When will they ever learn? They being the Republicans, of course and, in particular, Congressman Bill Shuster.
In his recent Mirror column, Shuster again trotted out the same old tired Republican cure-all: tax cuts. Faced with an economic disaster due in part to his party's total mismanagement of the economy, he continues to state, ''lower taxes lead to job growth.''
Perhaps Shuster should familiarize himself with these statistics: Job growth in the eight years of the Bush administration at 2 percent was the worst in 70 years.
Gross domestic product growth was the worst since the Truman years. So much for the benefits of tax cuts to the wealthy. So much for trickle down economics.
Also, if Shuster would consult the nonpartisan Congressional Budget Office, he would find its conservative estimate that the multiplier for stimulative spending ranges from 1 to 2.5, meaning for every $1 spent, between $1 and $2.50 in additional GDP is generated. In contrast the multiplier for tax cuts for the wealthy is 0.5 or less.
As President Obama (and FDR) stated, ''Of course, we spent money.''
When there is no consumer spending, no lending, no credit, we Democrats believe the government is the last resort to prevent economic collapse.
In fact, many, if not most economists, believe the stimulus is too small, amounting to about $400 billion per year over the next two years in a $14 trillion economy.
In opposing the stimulus, Shuster is rejecting tax cuts for 95 percent of American workers, extending unemployment, health benefits and food stamps for the jobless, creating/saving 3 million jobs that will put Americans to work.
What is it about this headline (''Stimulus bill will deliver for PA") in the Feb. 13 Mirror that Shuster doesn't understand?

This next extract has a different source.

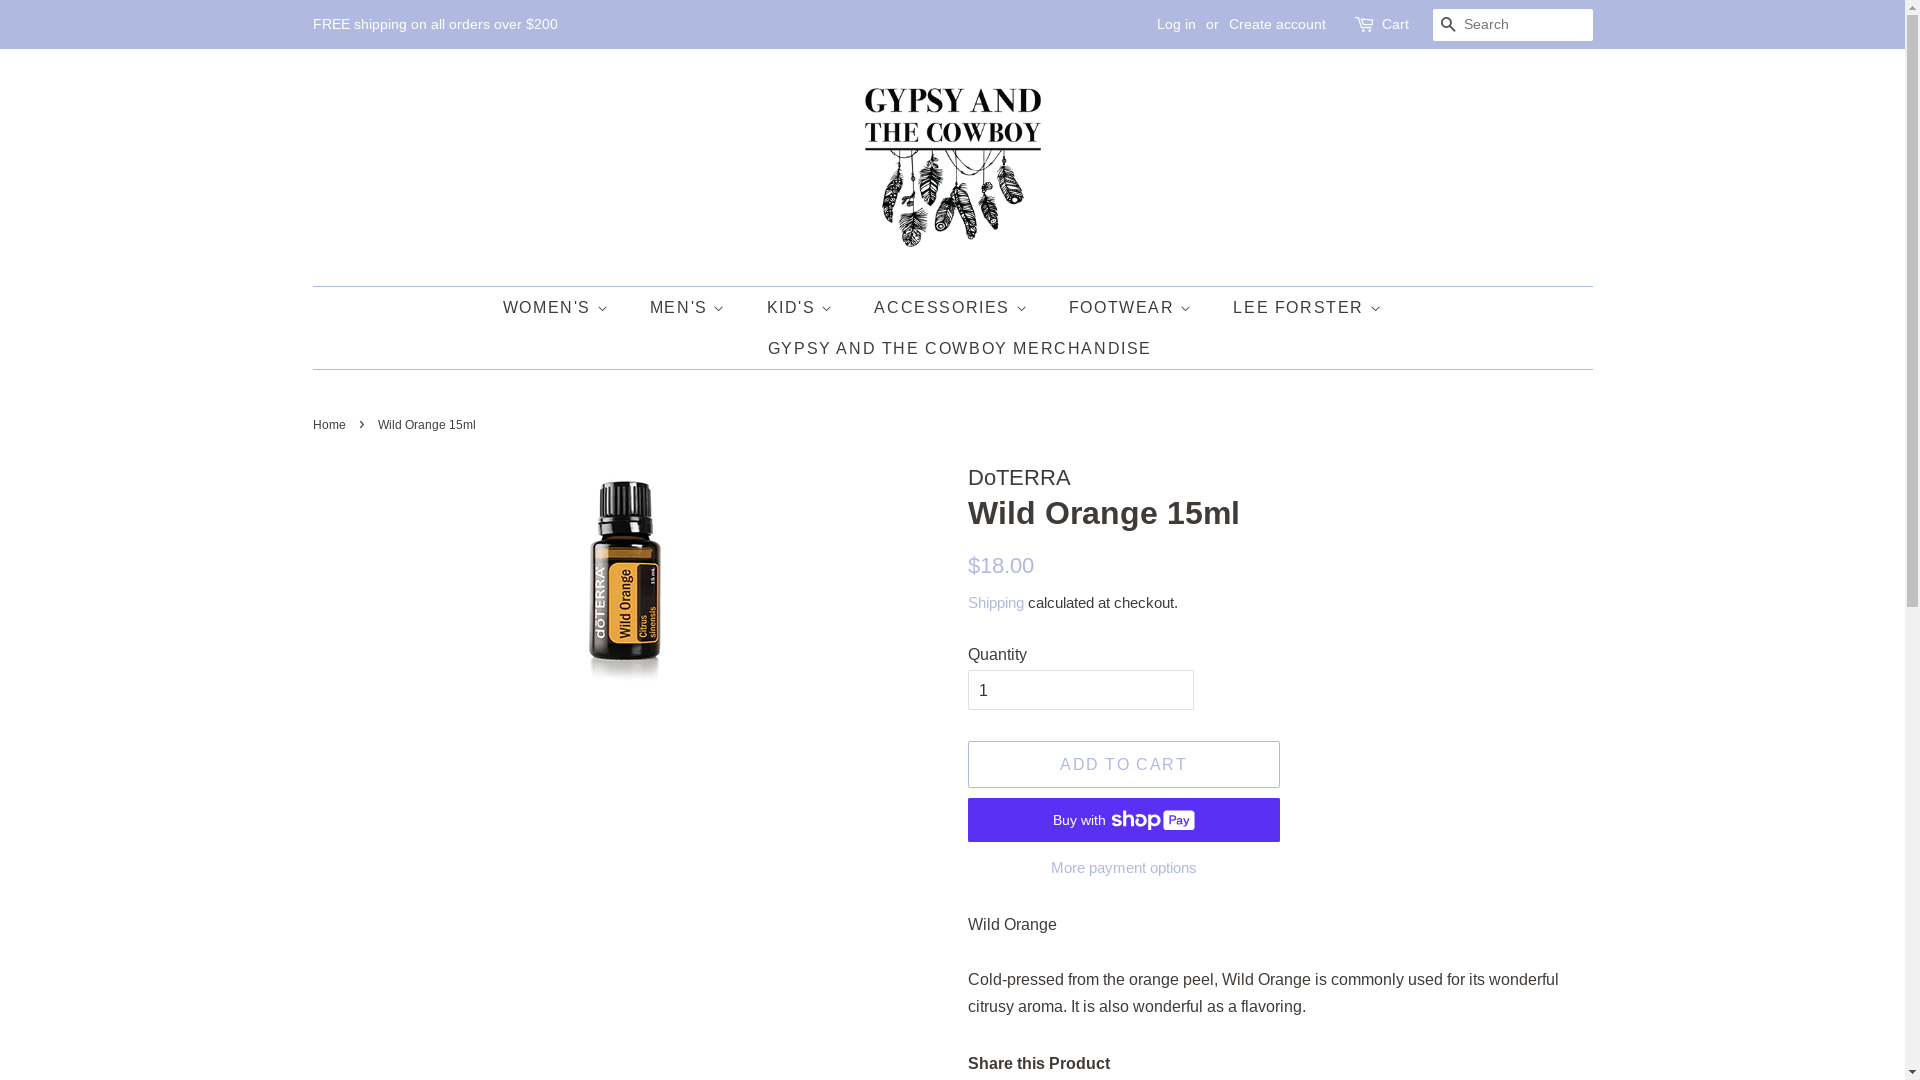 The image size is (1920, 1080). Describe the element at coordinates (1134, 308) in the screenshot. I see `FOOTWEAR` at that location.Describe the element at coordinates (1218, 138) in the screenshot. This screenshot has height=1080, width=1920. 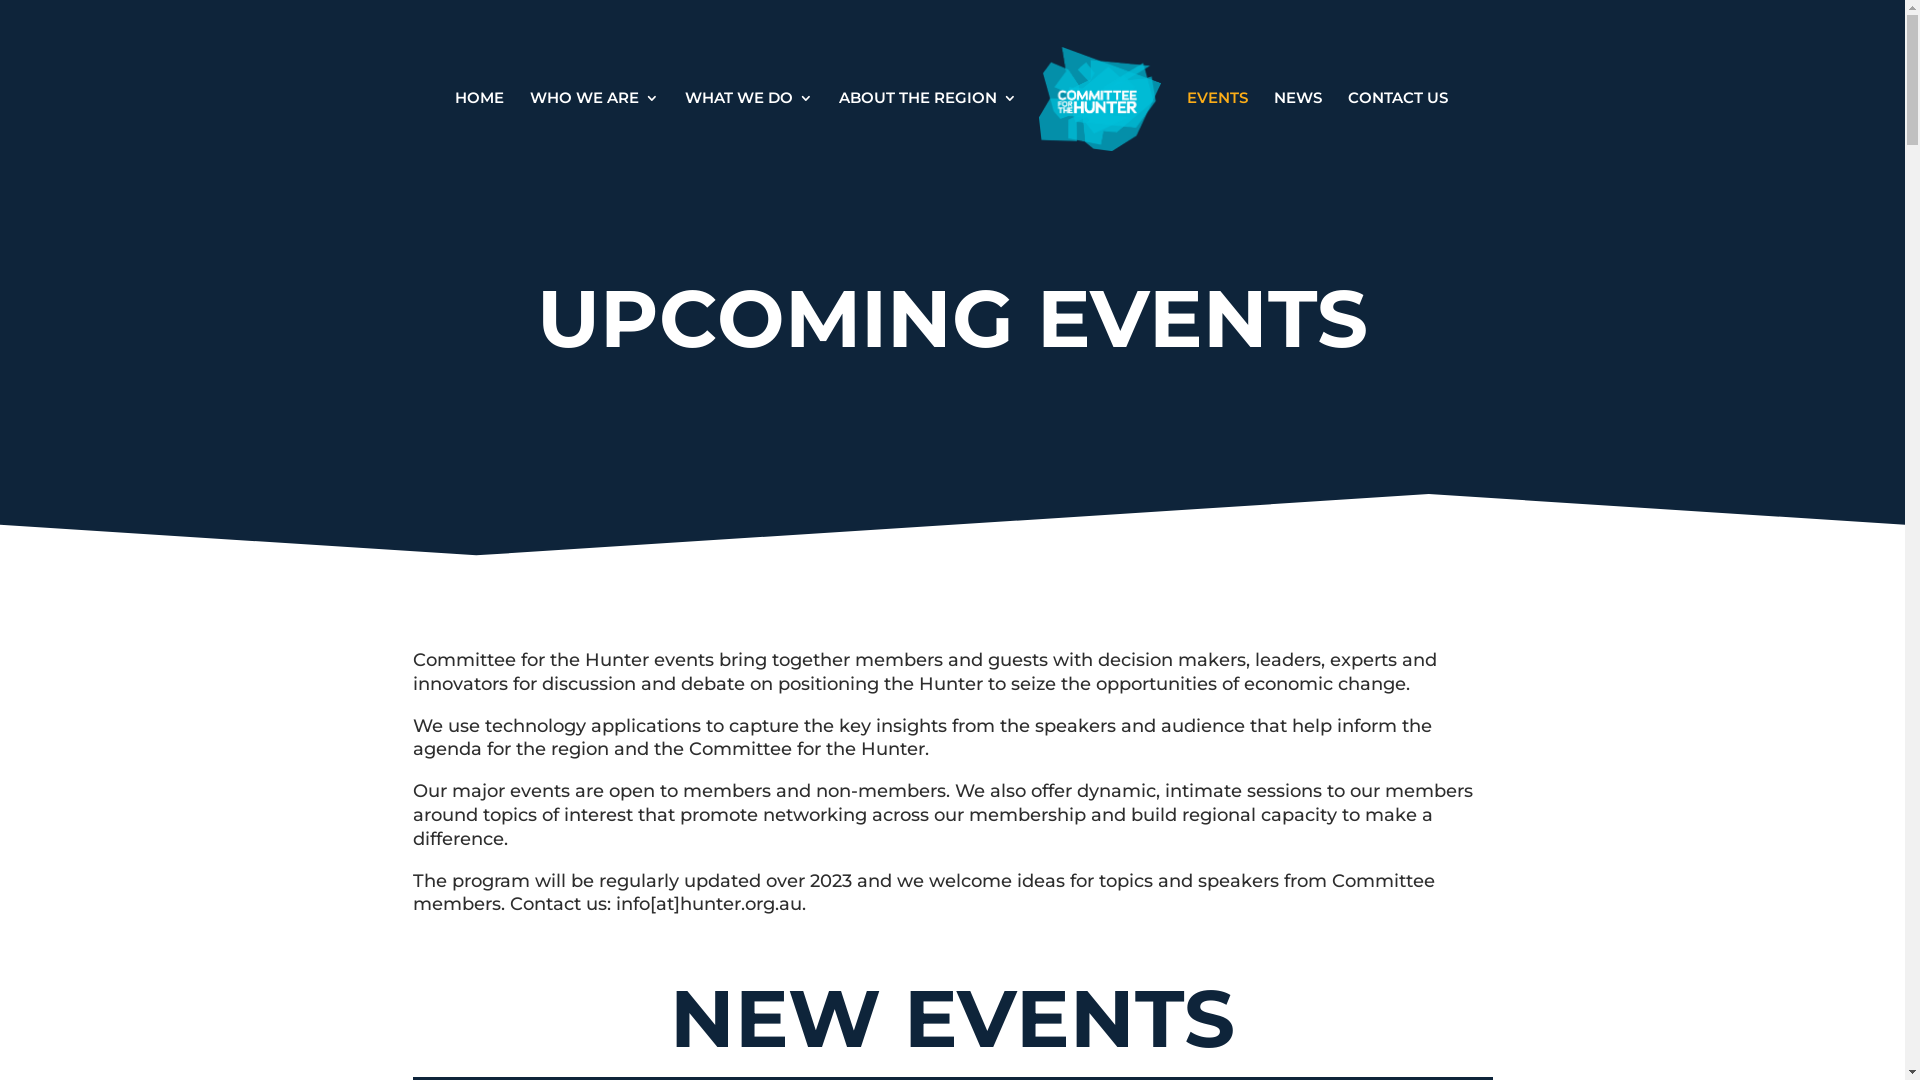
I see `EVENTS` at that location.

The article reports Pennsylvania stands to receive $16 billion from the legislation.
Yes, there is legitimate concern about the debt that is being incurred, but when Republicans howl about ''generational theft,'' as Sen. John McCain did recently, one wonders where that outrage was as the country's debt doubled in the past eight years to nearly $11 billion with nothing to show for it but the ruin of the economy, two intractable wars and an income inequality gap that rivals the days of the robber barons at the turn of the last century.
Democrats recall debt in a different context, involving Democratic programs that put the Greatest Generation back to work, financed the GI Bill of Rights, which sent millions to college, the Federal Housing Act, which provided low interest loans for first homes, underwrote a new generation of science and technology and created a wave of demand for consumer goods.
When Americans went to the polls in November, they voted resoundingly for change. President Barack Obama and a Democratic majority in Congress along with three Senate Republicans rose to that challenge.
Other Republicans refused to budge from their ideological blinders, stuck in a world that is passing them by. A recent Gallup Poll gave republicans only 31 percent approval for its handling of the stimulus.
Obama put it best, ''We can act boldly to turn crisis into opportunity and, together, write the next great chapter in our history and meet the test of our time.''
Editor's note: Rosenhoover is the chairman of the Blair County Democratic Party. Part of this viewpoint appeared as a letter to the editor Wednesday.